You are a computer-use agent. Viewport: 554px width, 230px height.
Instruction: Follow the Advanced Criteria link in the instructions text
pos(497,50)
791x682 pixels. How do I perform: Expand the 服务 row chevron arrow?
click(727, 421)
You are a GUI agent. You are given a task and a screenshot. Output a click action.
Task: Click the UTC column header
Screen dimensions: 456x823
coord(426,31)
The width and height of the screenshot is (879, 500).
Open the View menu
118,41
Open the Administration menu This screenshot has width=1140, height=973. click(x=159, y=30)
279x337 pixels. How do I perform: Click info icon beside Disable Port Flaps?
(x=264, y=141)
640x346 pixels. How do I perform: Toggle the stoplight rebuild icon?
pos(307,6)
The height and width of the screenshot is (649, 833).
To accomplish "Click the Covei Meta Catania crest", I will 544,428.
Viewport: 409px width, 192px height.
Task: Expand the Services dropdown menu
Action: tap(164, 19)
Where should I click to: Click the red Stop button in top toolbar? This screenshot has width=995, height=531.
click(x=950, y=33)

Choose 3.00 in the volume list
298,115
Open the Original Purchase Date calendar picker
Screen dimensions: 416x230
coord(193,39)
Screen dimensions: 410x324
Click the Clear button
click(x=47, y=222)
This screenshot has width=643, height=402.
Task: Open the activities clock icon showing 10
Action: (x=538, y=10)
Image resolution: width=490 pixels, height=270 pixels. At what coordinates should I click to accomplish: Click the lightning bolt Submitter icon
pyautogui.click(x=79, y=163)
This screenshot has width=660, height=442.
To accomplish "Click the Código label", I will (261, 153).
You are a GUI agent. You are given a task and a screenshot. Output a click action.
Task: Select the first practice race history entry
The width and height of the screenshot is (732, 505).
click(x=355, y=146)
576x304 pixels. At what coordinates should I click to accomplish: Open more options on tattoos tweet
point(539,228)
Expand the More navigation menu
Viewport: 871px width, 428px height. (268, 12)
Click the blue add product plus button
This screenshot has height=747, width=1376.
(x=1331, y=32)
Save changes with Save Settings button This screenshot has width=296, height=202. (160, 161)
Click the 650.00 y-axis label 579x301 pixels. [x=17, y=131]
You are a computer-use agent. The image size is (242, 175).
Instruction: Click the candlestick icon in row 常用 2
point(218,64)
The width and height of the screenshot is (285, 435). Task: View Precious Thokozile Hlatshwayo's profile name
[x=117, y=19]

= = =

**REQUIRED WORK:** From the material above, copy every line where the word "agent" is found.

**ANSWER SECTION:**
You are a computer-use agent. Viewport: 554px width, 230px height.
You are a GUI agent. You are given a task and a screenshot. Output a click action.
You are a GUI agent. You are given a task and a screenshot. Output a click action.
You are a computer-use agent. The image size is (242, 175).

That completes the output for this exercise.